Saved data entries:

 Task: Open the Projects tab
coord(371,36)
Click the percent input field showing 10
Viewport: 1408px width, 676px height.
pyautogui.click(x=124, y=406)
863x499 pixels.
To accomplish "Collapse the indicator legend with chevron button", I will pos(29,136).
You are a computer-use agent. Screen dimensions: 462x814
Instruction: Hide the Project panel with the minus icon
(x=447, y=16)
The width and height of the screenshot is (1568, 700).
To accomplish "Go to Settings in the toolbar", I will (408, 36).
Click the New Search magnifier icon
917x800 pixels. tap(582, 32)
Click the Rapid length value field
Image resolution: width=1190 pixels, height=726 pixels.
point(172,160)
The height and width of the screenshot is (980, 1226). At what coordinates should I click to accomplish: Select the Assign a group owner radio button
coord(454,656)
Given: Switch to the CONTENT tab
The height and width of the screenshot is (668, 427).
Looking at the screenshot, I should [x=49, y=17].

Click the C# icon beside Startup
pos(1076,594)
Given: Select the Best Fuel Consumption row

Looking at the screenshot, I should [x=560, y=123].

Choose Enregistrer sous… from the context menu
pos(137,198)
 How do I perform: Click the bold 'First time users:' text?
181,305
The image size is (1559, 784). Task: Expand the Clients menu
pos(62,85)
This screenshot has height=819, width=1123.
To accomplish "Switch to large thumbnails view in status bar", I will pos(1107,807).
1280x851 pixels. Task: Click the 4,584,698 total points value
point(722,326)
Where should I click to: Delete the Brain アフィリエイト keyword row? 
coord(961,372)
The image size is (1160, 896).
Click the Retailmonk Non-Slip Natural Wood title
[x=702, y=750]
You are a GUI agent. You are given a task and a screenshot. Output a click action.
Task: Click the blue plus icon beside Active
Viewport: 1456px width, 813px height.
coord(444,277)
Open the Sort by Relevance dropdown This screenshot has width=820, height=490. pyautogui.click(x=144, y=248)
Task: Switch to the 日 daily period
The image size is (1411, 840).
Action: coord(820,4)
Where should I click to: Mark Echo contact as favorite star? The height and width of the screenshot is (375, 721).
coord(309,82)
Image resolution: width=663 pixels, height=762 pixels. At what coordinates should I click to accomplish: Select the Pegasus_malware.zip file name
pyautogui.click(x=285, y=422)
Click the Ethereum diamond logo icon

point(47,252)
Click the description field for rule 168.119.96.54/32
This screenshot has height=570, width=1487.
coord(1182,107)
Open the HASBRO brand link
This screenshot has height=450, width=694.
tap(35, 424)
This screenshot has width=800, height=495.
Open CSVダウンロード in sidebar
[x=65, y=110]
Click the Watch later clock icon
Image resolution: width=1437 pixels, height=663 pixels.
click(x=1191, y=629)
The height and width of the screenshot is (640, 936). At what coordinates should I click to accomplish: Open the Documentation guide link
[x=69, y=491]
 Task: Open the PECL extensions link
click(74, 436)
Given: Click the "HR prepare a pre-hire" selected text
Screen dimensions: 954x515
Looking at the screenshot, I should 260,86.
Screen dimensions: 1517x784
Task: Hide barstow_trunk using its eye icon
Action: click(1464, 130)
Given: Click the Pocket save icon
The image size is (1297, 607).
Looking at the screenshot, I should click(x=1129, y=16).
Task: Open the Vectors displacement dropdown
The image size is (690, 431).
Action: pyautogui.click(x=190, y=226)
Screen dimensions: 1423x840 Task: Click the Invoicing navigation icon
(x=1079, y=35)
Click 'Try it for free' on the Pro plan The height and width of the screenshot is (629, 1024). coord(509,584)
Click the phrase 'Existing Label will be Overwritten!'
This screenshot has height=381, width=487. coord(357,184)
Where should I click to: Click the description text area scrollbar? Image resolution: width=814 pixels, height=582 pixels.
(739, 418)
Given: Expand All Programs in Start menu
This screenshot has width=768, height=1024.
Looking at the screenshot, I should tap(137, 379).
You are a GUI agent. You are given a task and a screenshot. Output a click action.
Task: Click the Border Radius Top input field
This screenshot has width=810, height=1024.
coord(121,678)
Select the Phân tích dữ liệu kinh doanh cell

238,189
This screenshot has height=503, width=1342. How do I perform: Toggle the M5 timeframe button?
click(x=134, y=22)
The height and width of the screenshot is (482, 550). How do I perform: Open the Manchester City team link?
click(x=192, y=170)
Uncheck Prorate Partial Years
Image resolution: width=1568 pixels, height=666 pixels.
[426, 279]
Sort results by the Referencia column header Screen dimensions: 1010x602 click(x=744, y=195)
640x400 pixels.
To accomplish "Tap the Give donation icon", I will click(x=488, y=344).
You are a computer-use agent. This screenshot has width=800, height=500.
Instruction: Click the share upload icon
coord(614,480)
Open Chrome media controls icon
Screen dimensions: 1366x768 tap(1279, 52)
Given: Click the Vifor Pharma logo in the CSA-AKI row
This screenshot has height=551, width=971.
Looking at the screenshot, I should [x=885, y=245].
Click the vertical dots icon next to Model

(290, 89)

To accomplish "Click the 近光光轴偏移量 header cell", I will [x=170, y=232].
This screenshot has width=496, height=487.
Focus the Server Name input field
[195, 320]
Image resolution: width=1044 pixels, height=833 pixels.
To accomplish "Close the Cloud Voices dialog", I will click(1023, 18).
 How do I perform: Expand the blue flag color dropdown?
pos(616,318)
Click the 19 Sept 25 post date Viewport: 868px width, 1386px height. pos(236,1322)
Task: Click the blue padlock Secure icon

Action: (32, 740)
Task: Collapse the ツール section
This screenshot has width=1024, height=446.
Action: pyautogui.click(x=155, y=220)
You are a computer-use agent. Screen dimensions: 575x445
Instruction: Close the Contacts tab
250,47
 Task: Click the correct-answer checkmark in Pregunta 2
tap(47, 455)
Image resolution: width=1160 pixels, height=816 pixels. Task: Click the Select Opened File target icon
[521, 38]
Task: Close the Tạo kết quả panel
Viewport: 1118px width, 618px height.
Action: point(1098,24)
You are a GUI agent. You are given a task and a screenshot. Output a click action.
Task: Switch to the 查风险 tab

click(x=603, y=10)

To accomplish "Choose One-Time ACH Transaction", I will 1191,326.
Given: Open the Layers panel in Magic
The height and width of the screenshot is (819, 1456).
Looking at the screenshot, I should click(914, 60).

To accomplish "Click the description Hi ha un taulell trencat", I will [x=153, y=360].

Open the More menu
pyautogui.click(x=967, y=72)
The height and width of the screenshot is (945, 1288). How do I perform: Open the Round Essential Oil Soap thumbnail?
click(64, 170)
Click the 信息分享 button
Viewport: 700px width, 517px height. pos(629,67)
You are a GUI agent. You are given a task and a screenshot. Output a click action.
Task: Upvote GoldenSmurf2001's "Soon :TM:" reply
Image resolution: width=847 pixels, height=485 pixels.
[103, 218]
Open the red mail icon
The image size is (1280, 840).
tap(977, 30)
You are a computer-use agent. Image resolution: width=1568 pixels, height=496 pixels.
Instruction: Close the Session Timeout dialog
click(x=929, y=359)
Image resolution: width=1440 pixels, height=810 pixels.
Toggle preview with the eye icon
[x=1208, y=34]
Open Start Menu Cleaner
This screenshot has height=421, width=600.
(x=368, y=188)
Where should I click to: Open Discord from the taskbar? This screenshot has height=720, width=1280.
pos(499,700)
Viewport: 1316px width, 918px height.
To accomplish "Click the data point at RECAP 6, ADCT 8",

TASK BRIEF
What is needed is a word-for-word copy of the records above, from the first line through the line that contains "Task: Click the blue plus icon beside Active".

RESPONSE
 Task: Open the Projects tab
coord(371,36)
Click the percent input field showing 10
Viewport: 1408px width, 676px height.
pyautogui.click(x=124, y=406)
863x499 pixels.
To accomplish "Collapse the indicator legend with chevron button", I will pos(29,136).
You are a computer-use agent. Screen dimensions: 462x814
Instruction: Hide the Project panel with the minus icon
(x=447, y=16)
The width and height of the screenshot is (1568, 700).
To accomplish "Go to Settings in the toolbar", I will (408, 36).
Click the New Search magnifier icon
917x800 pixels. tap(582, 32)
Click the Rapid length value field
Image resolution: width=1190 pixels, height=726 pixels.
point(172,160)
The height and width of the screenshot is (980, 1226). At what coordinates should I click to accomplish: Select the Assign a group owner radio button
coord(454,656)
Given: Switch to the CONTENT tab
The height and width of the screenshot is (668, 427).
Looking at the screenshot, I should [x=49, y=17].

Click the C# icon beside Startup
pos(1076,594)
Given: Select the Best Fuel Consumption row

Looking at the screenshot, I should [x=560, y=123].

Choose Enregistrer sous… from the context menu
pos(137,198)
 How do I perform: Click the bold 'First time users:' text?
181,305
The image size is (1559, 784). Task: Expand the Clients menu
pos(62,85)
This screenshot has height=819, width=1123.
To accomplish "Switch to large thumbnails view in status bar", I will pos(1107,807).
1280x851 pixels. Task: Click the 4,584,698 total points value
point(722,326)
Where should I click to: Delete the Brain アフィリエイト keyword row? 
coord(961,372)
The image size is (1160, 896).
Click the Retailmonk Non-Slip Natural Wood title
[x=702, y=750]
You are a GUI agent. You are given a task and a screenshot. Output a click action.
Task: Click the blue plus icon beside Active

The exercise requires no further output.